Nagrywanie w 4K telefonem? To już było. Qualcomm Snapdragon 865 jest w stanie przetwarzać filmy rejestrowane w 8K.
Rejestrowanie wideo w rozdzielczości wyższej niż 4K za pomocą smartfonu wydaje się zastosowaniem dość niszowym, ale podobnie mówiono o 4K ledwie kilka lat temu. Problemem technicznym w tym przypadku nie są same sensory – znacznie trudniej było zapewnić odpowiednią wydajność w przetwarzaniu obrazu zapewnianą przez SoC. Qualcomm udowadnia, że nowy flagowiec firmy naprawdę potrafi nagrywać w 8K.
Qualcomm, prezentując Snapdragona 865, przyznał, że opracowanie układu zajęło trzy lata.

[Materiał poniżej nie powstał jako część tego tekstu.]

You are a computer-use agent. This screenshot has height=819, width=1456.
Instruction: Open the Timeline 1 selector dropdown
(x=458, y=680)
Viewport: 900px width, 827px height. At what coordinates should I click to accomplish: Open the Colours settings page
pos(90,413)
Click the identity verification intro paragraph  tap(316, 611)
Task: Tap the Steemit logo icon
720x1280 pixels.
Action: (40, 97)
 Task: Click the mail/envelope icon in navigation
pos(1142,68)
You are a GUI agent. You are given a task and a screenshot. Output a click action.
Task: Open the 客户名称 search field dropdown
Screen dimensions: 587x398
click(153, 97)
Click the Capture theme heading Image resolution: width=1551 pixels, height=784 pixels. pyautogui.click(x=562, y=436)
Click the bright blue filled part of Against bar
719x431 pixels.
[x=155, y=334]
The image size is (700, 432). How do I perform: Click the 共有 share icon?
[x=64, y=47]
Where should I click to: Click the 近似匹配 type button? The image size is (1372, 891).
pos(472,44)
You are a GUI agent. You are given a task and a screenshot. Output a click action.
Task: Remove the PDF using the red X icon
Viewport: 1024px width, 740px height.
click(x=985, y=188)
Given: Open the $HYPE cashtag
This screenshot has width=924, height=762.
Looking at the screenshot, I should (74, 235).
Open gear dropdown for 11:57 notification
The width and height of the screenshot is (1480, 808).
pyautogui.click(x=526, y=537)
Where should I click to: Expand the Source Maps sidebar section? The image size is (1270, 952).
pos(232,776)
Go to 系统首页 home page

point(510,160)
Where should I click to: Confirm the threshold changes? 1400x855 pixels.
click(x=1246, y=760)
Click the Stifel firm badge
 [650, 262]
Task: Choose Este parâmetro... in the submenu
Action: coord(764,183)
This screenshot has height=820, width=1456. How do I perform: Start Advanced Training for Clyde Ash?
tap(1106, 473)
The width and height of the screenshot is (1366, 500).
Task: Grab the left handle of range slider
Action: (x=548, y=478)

Tyle czasu zapewne zapewniło Qualcommowi wystarczającą ilość zasobów aby skupić się na czymś więcej niż tylko wyższa niż wcześniej wydajność obliczeniowa. Układ ten oferuje kilka widocznych ulepszeń w porównaniu do procesorów poprzedniej generacji. Jednym z nich jest nagrywanie w 8K, co Qualcomm zaprezentował na najnowszym filmie promocyjnym.
Wideo opublikowane przez Qualcomm pokazuje prototypowy smartfon z układem Snapdragon 865. Działa on z czujnikiem Sony IMX586 i, jak wskazuje film, taki zestaw jest zdolny do rejestrowanie wideo w 8K. To oznacza, że procesor ma naprawdę dużo pracy. Każda klatka materiału o rozdzielczości 8K generuje 33 megapiksele, a to dużo danych do przetworzenia. Oprócz czujnika i mikroukładu, aby móc obsłużyć tak dużą przepustowość, konieczna jest też pamięć masowa zdolna zapisywać dane z taką (a właściwie nawet większą) szybkością. Dlatego należy spodziewać się, że wiele tegorocznych flagowców będzie wyposażonych w pamięć na dane wykonaną w technologii UFS 3.0. Gorzej, jeśli ktoś z grona producentów będzie chciał oszczędzić właśnie kosztem pamięci masowej – na ten element klienci patrzą znacznie rzadziej, a tym samym łatwiej tam „ukryć” oszczędności.
Można spodziewać się, że smartfony wiodących producentów, korzystające właśnie ze Snapdragona 865 i zdolne do nagrywania w 8K zobaczymy już niedługo, na targach MWC 2020 w Barcelonie.